A total of 655 patients could be included. All-cause mortality for colorectal cancer (stages 1-3) was 22.7% (colon: 20%, rectal: 26%) after 1-5 yr of surgery. Multivariate regression analysis identified the following statistically significant factors for death after colon cancer (P<0.05): age (>72 yr) and cancer stage 3 (compared with stage 1). A similar model for rectal cancer found that age (>72 yr) and the use of PCA rather than EDA and cancer stages 2 and 3 (compared with stage 1) were associated with a higher risk for death. No significant risk of death was found for colon cancer when comparing EDA with PCA (P=0.23), but a significantly increased risk of death was seen after rectal cancer when PCA was used compared with EDA (P=0.049) [hazards ratio: 0.52 (0.27-1.00)].

CONCLUSIONS

We found a reduction in all-cause mortality after rectal but not colon cancer in patients having EDA compared with PCA technique.

摘要

背景

有一些证据表明硬膜外镇痛(EDA)可降低乳腺癌和前列腺癌手术后的肿瘤复发率。

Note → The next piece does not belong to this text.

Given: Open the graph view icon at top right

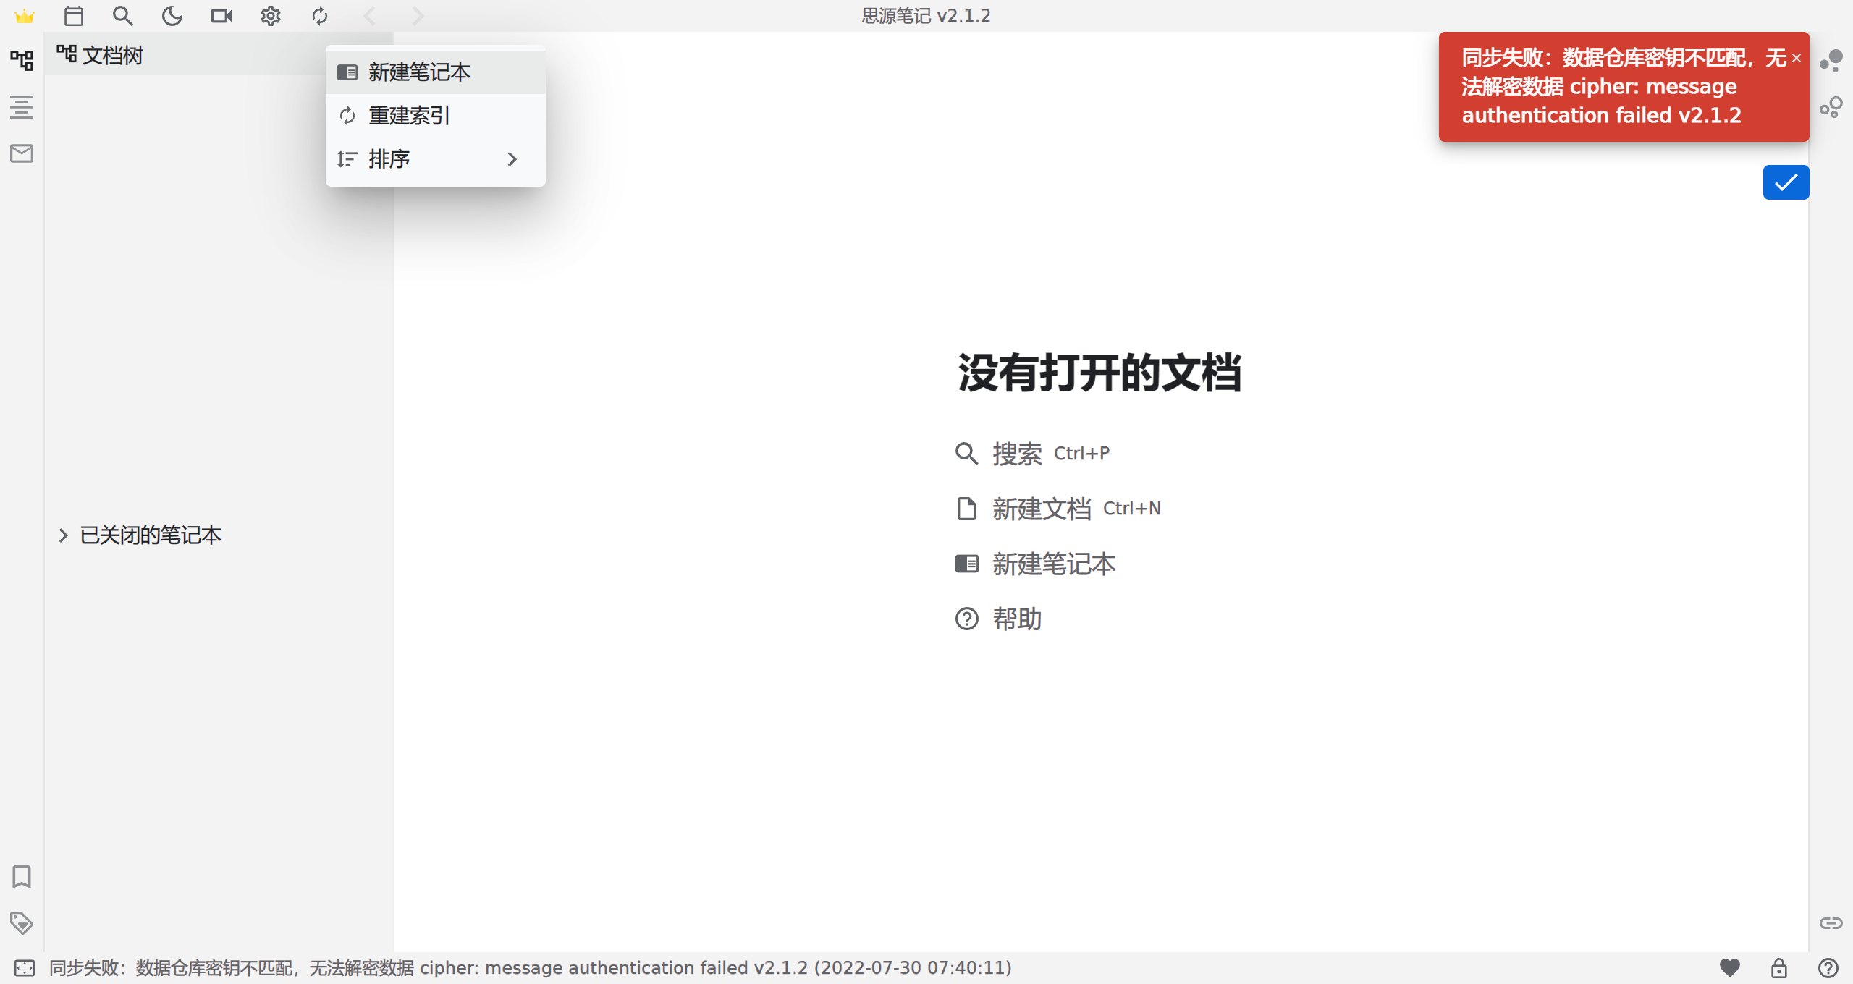Looking at the screenshot, I should point(1831,61).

我们评估了 EDA 是否可降低结直肠癌手术后的长期死亡率。

方法

所有于 2004 年 1 月至 2008 年 1 月期间在林雪平和厄勒布鲁进行结直肠癌手术的患者均被纳入研究。排除标准为:急诊手术、腹腔镜辅助结直肠切除术和 4 期癌症。统计信息来自瑞典国家死亡登记处。患者被分为 EDA 组或患者自控镇痛(PCA)组,作为主要的镇痛方法。

结果

共纳入 655 例患者。结肠癌(结肠癌:20%,直肠癌:26%)术后 1-5 年的全因死亡率为 22.7%(结直肠癌:20%,直肠癌:26%)。多变量回归分析确定了结肠癌死亡的以下统计学显著因素(P<0.05):年龄(>72 岁)和癌症 3 期(与 1 期相比)。直肠癌的类似模型发现,年龄(>72 岁)和使用 PCA 而非 EDA 以及癌症 2 期和 3 期(与 1 期相比)与死亡风险增加相关。在比较 EDA 与 PCA 时,结肠癌的死亡风险无显著差异(P=0.23),但在比较 EDA 与 PCA 时,直肠癌的死亡风险显著增加(P=0.049)[风险比:0.52(0.27-1.00)]。

结论

我们发现与 PCA 技术相比,接受 EDA 的患者的直肠癌总死亡率降低,但结肠癌则不然。